## YOUR OBJECTIVE
Leaving the pictures aside, return all of the data below exactly.

--- --- ---

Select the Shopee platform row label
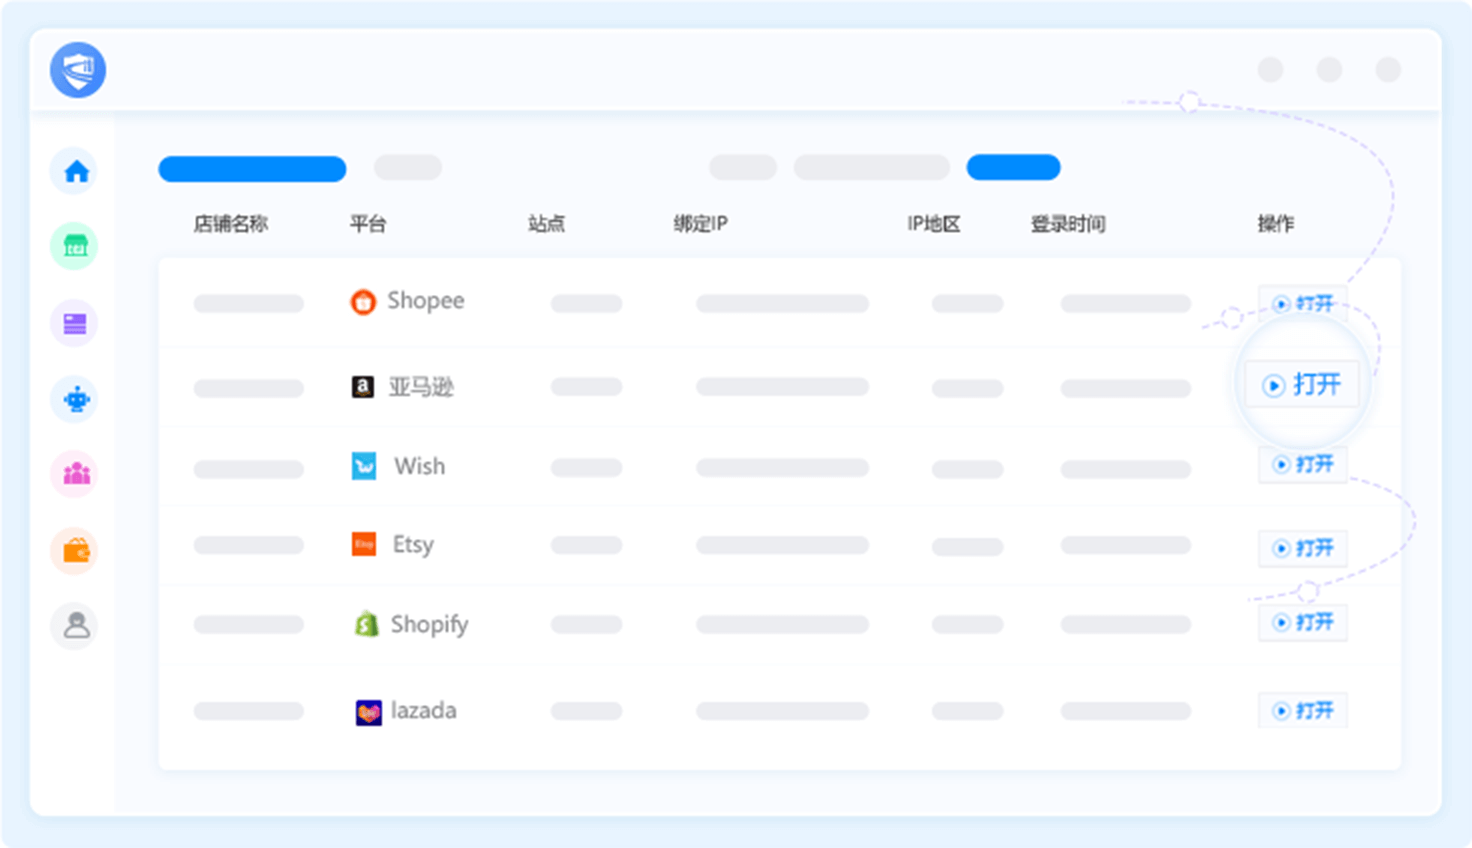1472x848 pixels. (x=425, y=301)
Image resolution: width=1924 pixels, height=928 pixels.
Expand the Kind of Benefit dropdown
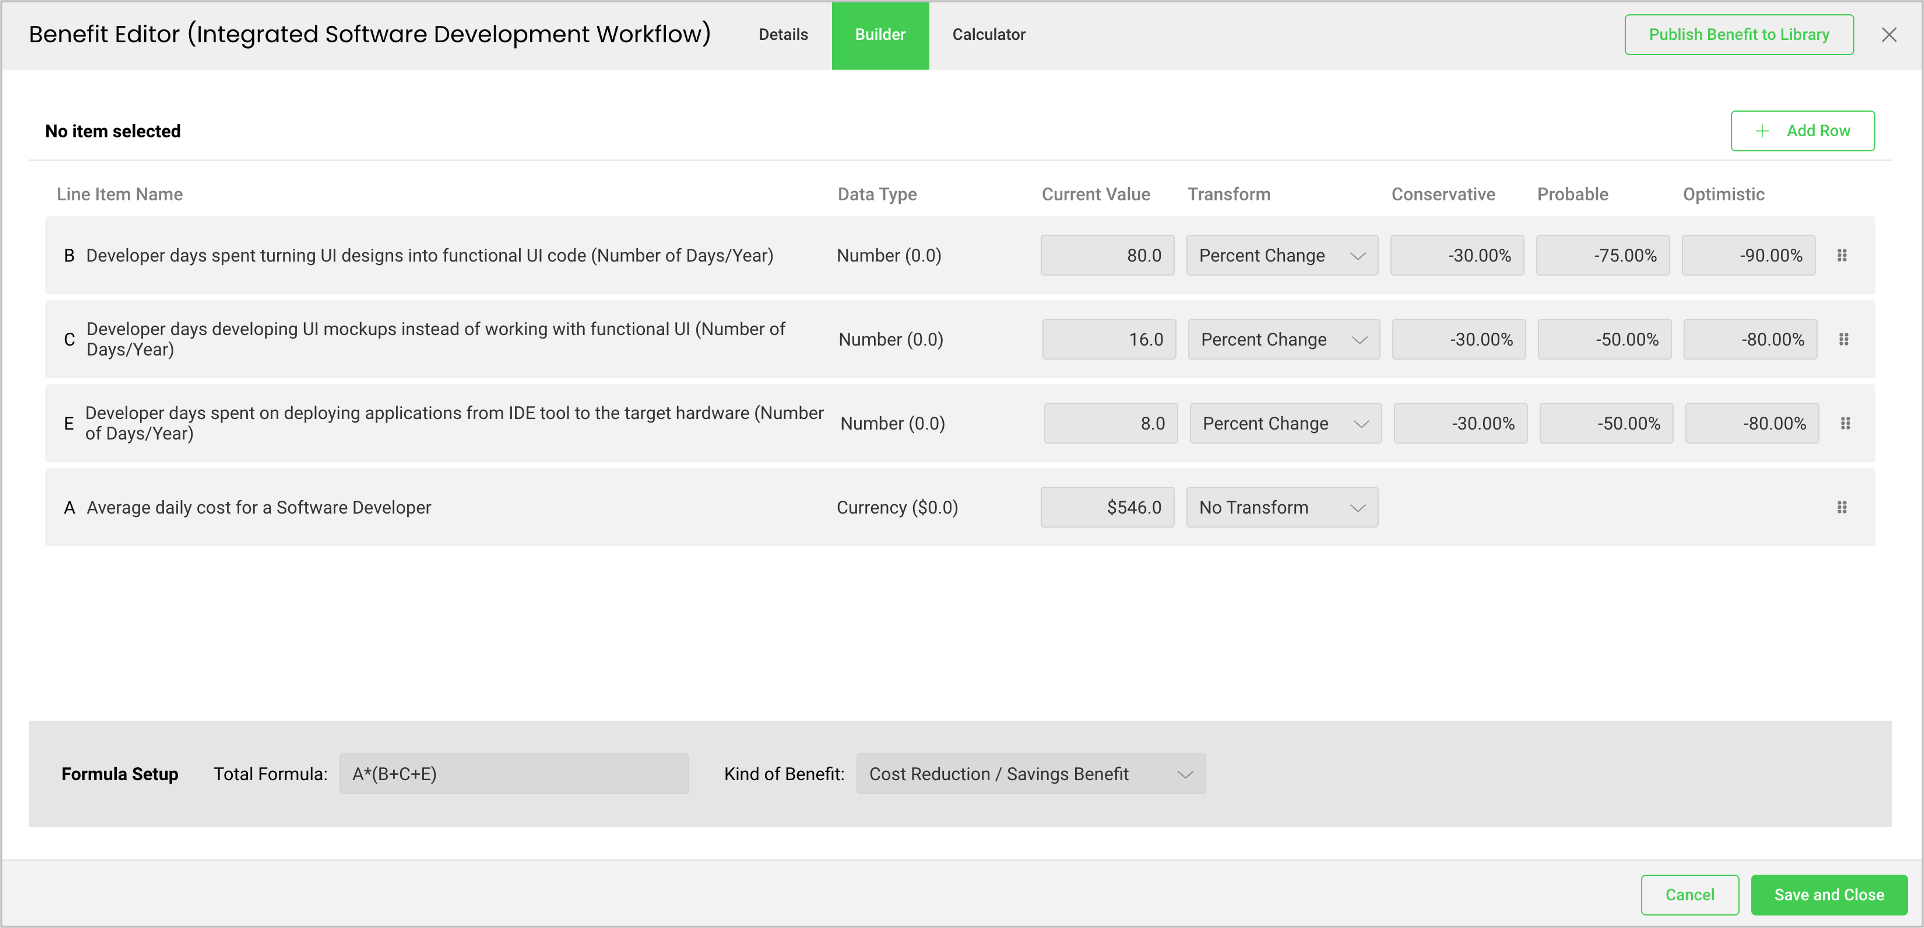tap(1030, 774)
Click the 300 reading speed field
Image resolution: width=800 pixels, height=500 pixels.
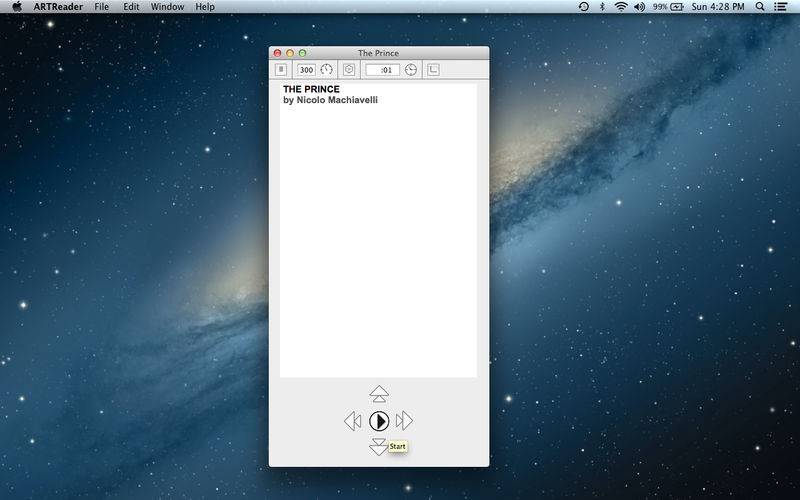[x=306, y=70]
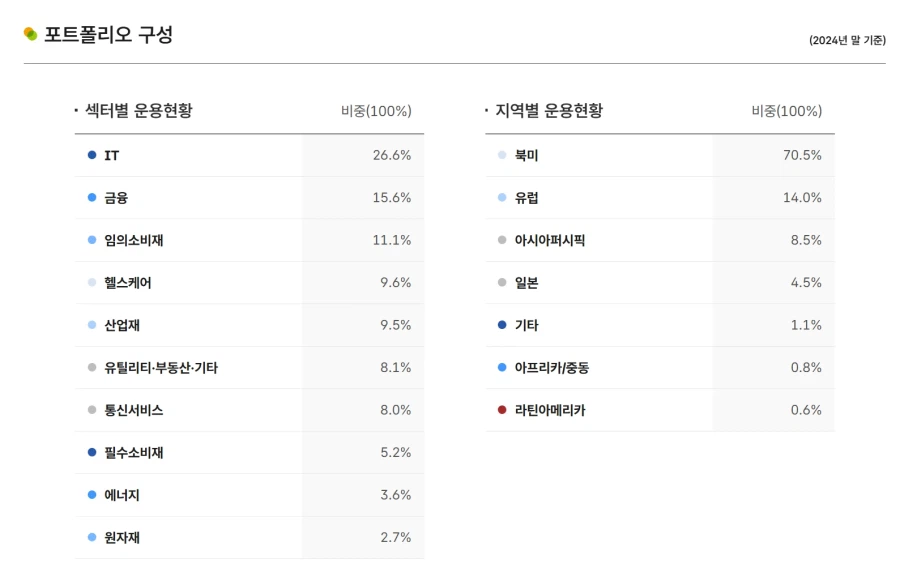The height and width of the screenshot is (581, 900).
Task: Select the blue dot beside 아프리카/중동
Action: 502,367
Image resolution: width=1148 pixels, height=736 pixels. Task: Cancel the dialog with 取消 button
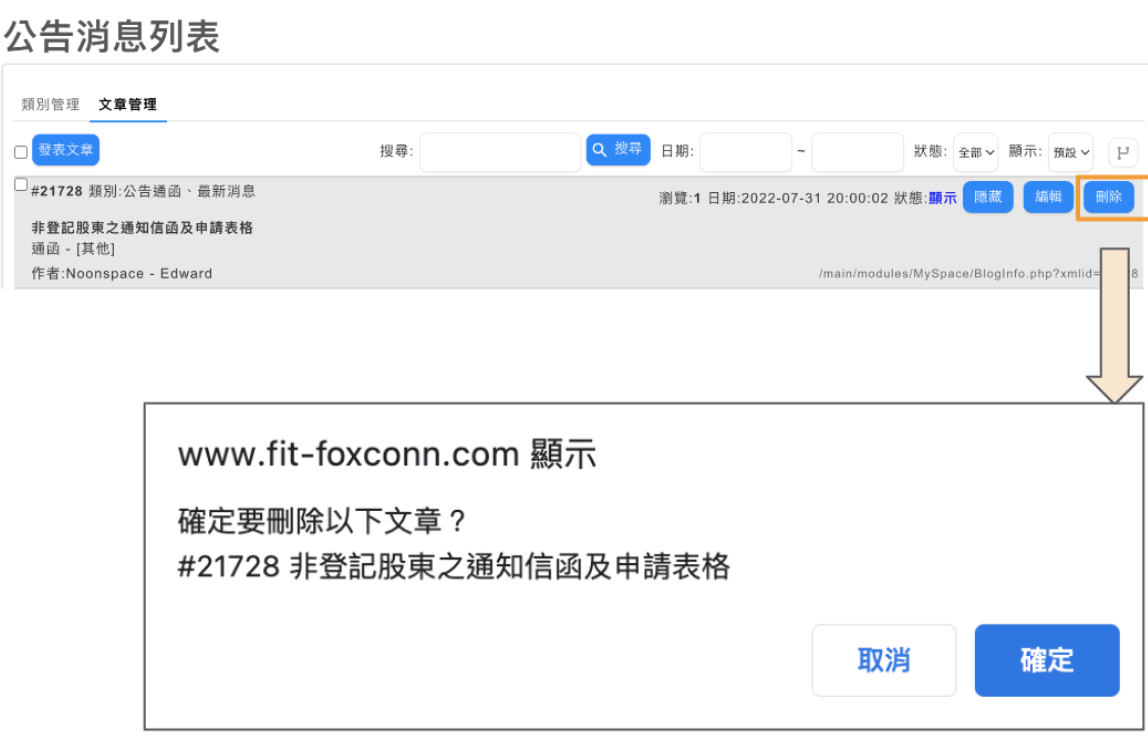(884, 660)
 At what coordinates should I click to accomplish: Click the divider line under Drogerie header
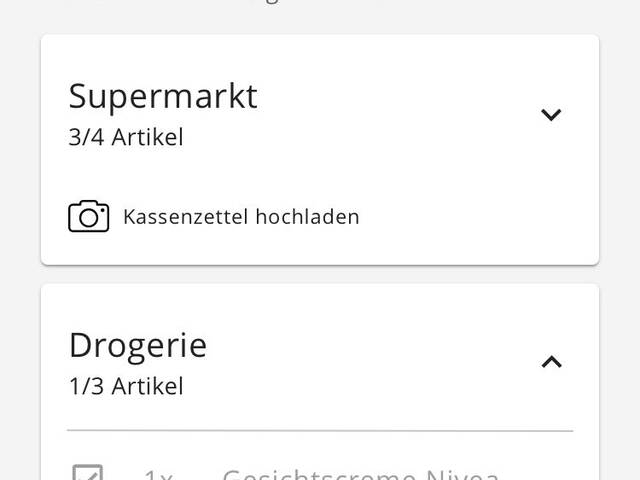(x=320, y=431)
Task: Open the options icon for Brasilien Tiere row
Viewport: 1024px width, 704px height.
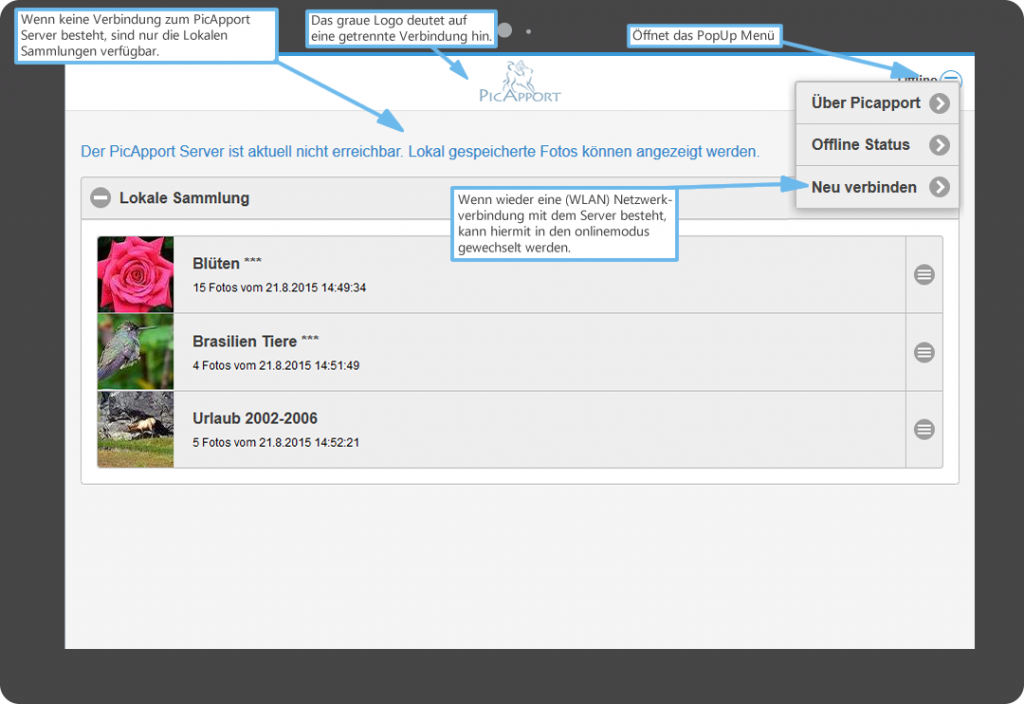Action: [x=924, y=352]
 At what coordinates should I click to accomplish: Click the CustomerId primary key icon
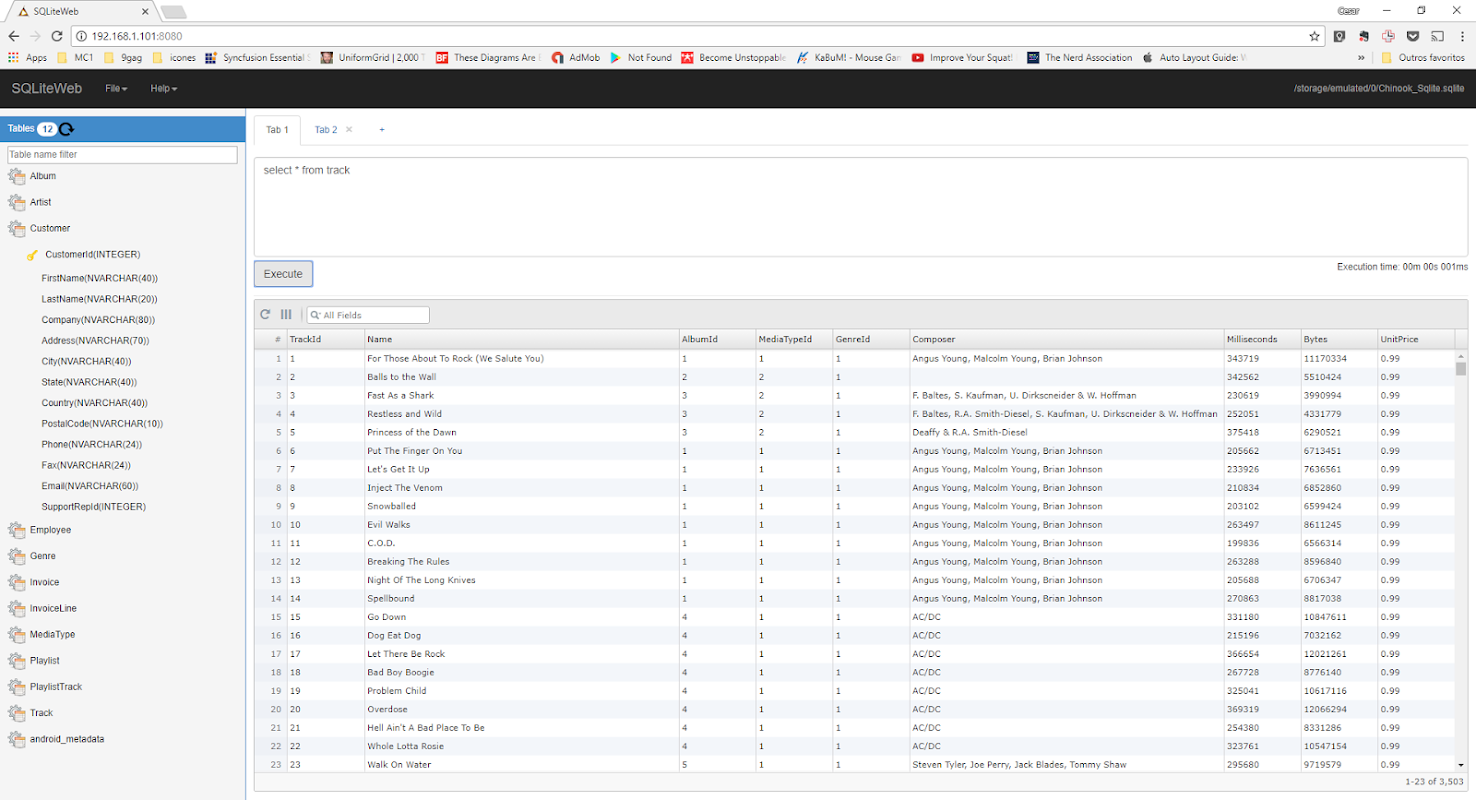pyautogui.click(x=32, y=255)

--- --- ---

## TASK RESULT
Select the Shopee platform row label
1472x848 pixels. (x=425, y=301)
Image resolution: width=1924 pixels, height=928 pixels.
Expand the Kind of Benefit dropdown
tap(1030, 774)
Click the 300 reading speed field
Image resolution: width=800 pixels, height=500 pixels.
[x=306, y=70]
The height and width of the screenshot is (581, 900).
Task: Select the blue dot beside 아프리카/중동
Action: 502,367
Image resolution: width=1148 pixels, height=736 pixels. Task: Cancel the dialog with 取消 button
(884, 660)
 At what coordinates should I click to accomplish: Click the divider line under Drogerie header
(x=320, y=431)
Task: Open the options icon for Brasilien Tiere row
Viewport: 1024px width, 704px height.
Action: [x=924, y=352]
 At what coordinates should I click to accomplish: Click the CustomerId primary key icon
pyautogui.click(x=32, y=255)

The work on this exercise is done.